There has been much discussion about what to build to forestall the impacts of climate change phenomena in coastal cities. This emphasis on projects over processes reinforces the cultural idea that the urban issues we will confront are determinate and defined. Yet, climate change phenomena, and climate science for that matter, are characterized by indeterminacy, not precision. Project renderings describing new, attractive built structures with impossibly lush green plantings populated by people seemingly happy in their security against future hazard establish irrelevant, even unrealistic, criteria for successful urban design and planning.
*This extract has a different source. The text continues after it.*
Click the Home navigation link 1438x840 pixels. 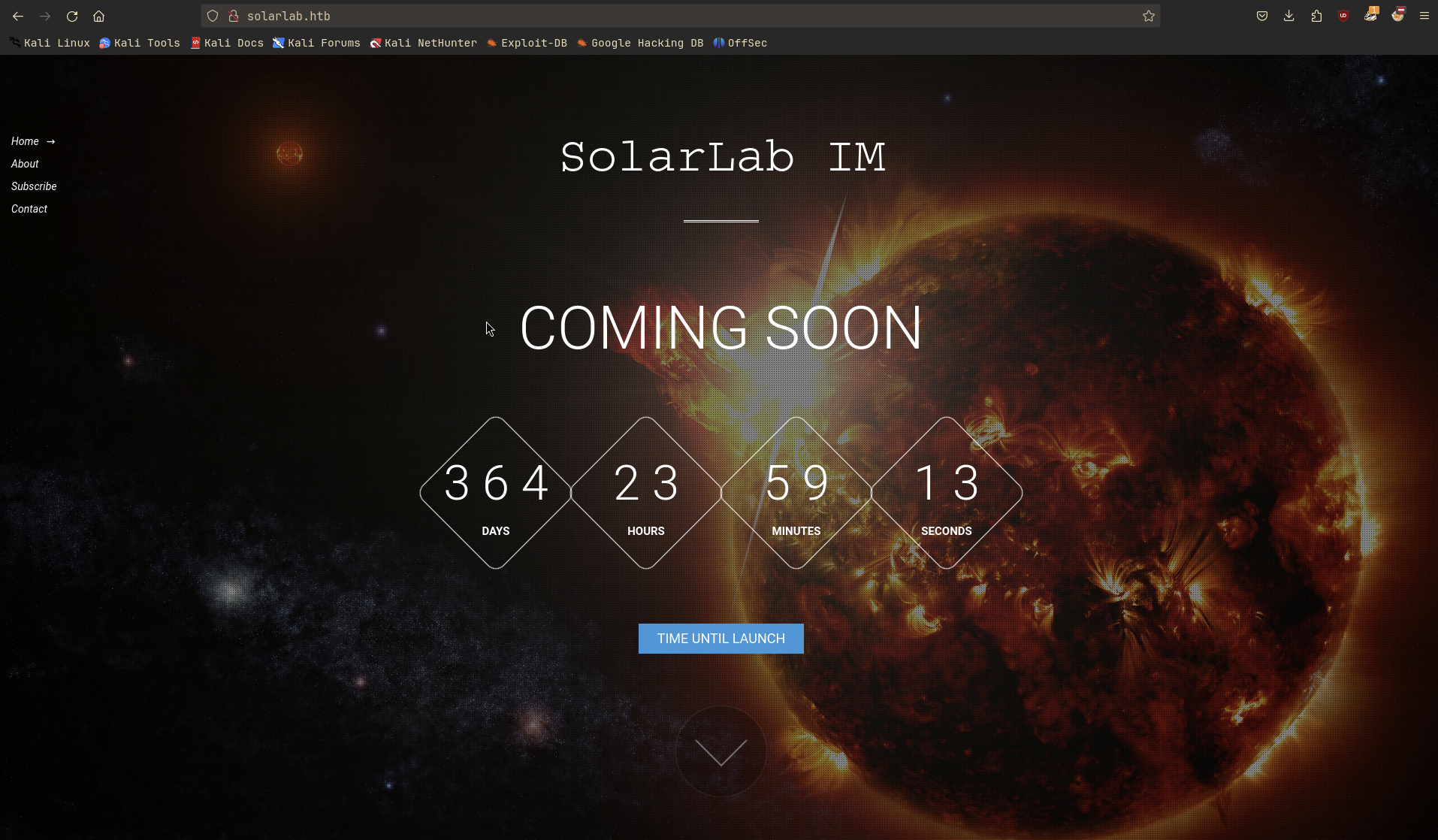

The communication of ideas for future cities should go beyond false assurances and easy gratification to promote a rich, nuanced awareness of both risk and reward. To explore these thoughts, I drew a living below-ground condition as the basis for three process-driven strategic scenarios to mitigate impending urban water issues. Each scenario links an aspect of water infrastructure (infiltration, storage, and transfer) that transforms—or in the case of the waffle cistern, sustains—human lifestyles while reviving the lifeless sub-grade gray matter generated by carpet urbanism. Proposed technologies to recover that robust ground derive from past measures, current practices, and emerging material research. Representation of the proposals was part of the design mission to imagine alternative future urban ecosystems. The drawings run the gamut from wonkish technical illustrations to fantastical renderings of a dramatic subterranean world alive with soil bacteria, nematodes, and other crucial soil micro-biota that are inextricable within the city above.